EXERCISE PROMPT => Rewrite the data as a numbered list, leaving out blank lines, from the start of the data through the line containing "(x=24, y=165)", both ends included. Cover only that span.

________________

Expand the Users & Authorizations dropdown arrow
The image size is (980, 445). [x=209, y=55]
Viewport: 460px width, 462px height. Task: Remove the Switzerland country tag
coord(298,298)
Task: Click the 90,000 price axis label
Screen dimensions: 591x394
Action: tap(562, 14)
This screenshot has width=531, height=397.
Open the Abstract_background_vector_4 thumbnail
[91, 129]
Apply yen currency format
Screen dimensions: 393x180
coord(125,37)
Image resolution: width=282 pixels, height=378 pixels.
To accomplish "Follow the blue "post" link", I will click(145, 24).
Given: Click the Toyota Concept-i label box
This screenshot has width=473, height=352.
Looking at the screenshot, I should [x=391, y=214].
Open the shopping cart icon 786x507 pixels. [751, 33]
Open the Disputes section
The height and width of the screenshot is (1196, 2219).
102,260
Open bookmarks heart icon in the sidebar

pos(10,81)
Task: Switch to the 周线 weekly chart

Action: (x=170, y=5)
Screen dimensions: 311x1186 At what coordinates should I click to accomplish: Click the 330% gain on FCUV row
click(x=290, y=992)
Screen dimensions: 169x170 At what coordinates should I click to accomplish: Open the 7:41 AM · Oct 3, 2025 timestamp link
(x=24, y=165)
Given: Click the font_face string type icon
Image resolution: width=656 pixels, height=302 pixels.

________________

RESULT OF THIS TASK =>
1. Expand the Users & Authorizations dropdown arrow
2. The image size is (980, 445). [x=209, y=55]
3. Viewport: 460px width, 462px height. Task: Remove the Switzerland country tag
4. coord(298,298)
5. Task: Click the 90,000 price axis label
6. Screen dimensions: 591x394
7. Action: tap(562, 14)
8. This screenshot has width=531, height=397.
9. Open the Abstract_background_vector_4 thumbnail
10. [91, 129]
11. Apply yen currency format
12. Screen dimensions: 393x180
13. coord(125,37)
14. Image resolution: width=282 pixels, height=378 pixels.
15. To accomplish "Follow the blue "post" link", I will click(145, 24).
16. Given: Click the Toyota Concept-i label box
17. This screenshot has width=473, height=352.
18. Looking at the screenshot, I should [x=391, y=214].
19. Open the shopping cart icon 786x507 pixels. [751, 33]
20. Open the Disputes section
21. The height and width of the screenshot is (1196, 2219).
22. 102,260
23. Open bookmarks heart icon in the sidebar
24. pos(10,81)
25. Task: Switch to the 周线 weekly chart
26. Action: (x=170, y=5)
27. Screen dimensions: 311x1186 At what coordinates should I click to accomplish: Click the 330% gain on FCUV row
28. click(x=290, y=992)
29. Screen dimensions: 169x170 At what coordinates should I click to accomplish: Open the 7:41 AM · Oct 3, 2025 timestamp link
30. (x=24, y=165)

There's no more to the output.